*** Provided information ***

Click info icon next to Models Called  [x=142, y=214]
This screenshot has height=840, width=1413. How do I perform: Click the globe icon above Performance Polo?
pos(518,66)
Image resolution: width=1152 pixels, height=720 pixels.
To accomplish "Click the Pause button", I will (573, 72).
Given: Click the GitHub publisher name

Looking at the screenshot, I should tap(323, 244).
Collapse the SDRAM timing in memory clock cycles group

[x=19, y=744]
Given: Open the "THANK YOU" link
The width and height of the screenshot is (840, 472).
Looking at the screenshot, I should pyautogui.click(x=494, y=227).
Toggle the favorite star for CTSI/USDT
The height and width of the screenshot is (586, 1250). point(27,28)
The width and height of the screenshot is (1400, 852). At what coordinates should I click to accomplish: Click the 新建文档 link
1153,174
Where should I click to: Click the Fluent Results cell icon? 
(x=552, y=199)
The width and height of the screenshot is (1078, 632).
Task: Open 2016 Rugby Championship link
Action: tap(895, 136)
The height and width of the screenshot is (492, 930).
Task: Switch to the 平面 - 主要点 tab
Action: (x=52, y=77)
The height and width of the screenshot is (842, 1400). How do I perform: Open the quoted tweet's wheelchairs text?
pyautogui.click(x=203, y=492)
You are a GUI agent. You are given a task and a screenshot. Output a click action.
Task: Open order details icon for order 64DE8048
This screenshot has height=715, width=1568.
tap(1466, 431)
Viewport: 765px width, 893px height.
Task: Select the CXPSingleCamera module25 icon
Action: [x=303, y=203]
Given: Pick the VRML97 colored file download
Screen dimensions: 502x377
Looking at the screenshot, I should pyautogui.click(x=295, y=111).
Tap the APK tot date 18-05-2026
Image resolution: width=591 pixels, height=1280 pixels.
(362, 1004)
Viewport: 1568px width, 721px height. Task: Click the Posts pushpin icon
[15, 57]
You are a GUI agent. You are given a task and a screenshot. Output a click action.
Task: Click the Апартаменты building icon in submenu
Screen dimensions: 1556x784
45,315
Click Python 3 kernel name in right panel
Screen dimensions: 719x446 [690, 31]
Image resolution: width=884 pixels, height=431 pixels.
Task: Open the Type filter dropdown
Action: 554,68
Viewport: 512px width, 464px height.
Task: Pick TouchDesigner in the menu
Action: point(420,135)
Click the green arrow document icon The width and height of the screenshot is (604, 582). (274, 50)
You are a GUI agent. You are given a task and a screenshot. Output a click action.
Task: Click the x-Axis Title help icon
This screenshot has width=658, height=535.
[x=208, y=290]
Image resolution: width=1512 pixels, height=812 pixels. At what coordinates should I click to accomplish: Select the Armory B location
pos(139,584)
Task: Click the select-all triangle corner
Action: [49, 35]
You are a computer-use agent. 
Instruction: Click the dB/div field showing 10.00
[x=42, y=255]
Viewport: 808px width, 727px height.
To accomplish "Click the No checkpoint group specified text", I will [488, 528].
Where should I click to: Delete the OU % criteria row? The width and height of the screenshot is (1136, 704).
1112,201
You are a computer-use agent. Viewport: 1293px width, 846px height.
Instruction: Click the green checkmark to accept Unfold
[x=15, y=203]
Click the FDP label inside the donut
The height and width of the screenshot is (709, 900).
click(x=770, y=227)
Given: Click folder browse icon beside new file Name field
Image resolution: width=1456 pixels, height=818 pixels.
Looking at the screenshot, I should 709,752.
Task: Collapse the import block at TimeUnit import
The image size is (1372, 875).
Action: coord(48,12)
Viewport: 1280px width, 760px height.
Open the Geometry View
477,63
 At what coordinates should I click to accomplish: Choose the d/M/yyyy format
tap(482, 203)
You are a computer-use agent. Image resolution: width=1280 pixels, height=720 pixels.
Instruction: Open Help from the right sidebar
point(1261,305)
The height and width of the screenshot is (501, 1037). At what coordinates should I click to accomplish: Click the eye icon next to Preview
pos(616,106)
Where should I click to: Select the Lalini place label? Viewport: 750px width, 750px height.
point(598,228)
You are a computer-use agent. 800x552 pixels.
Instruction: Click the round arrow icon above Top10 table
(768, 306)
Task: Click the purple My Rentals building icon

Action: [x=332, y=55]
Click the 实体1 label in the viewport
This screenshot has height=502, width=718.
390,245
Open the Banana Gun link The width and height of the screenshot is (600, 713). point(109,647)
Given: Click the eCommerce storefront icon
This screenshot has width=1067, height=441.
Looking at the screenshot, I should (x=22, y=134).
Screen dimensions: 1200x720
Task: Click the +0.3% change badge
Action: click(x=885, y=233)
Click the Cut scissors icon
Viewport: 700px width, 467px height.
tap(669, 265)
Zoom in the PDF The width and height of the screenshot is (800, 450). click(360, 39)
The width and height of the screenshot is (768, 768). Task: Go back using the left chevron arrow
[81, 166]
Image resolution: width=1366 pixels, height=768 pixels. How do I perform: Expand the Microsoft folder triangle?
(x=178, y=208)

*** End of Provided information ***

Task goal: Retype the records above, but only those lines that fall between the line containing "Given: Click the GitHub publisher name" and the line containing "Task: Open order", with both of those lines included, exactly as written.

Answer for the task:
Given: Click the GitHub publisher name

Looking at the screenshot, I should tap(323, 244).
Collapse the SDRAM timing in memory clock cycles group

[x=19, y=744]
Given: Open the "THANK YOU" link
The width and height of the screenshot is (840, 472).
Looking at the screenshot, I should pyautogui.click(x=494, y=227).
Toggle the favorite star for CTSI/USDT
The height and width of the screenshot is (586, 1250). point(27,28)
The width and height of the screenshot is (1400, 852). At what coordinates should I click to accomplish: Click the 新建文档 link
1153,174
Where should I click to: Click the Fluent Results cell icon? 
(x=552, y=199)
The width and height of the screenshot is (1078, 632).
Task: Open 2016 Rugby Championship link
Action: tap(895, 136)
The height and width of the screenshot is (492, 930).
Task: Switch to the 平面 - 主要点 tab
Action: (x=52, y=77)
The height and width of the screenshot is (842, 1400). How do I perform: Open the quoted tweet's wheelchairs text?
pyautogui.click(x=203, y=492)
You are a GUI agent. You are given a task and a screenshot. Output a click action.
Task: Open order details icon for order 64DE8048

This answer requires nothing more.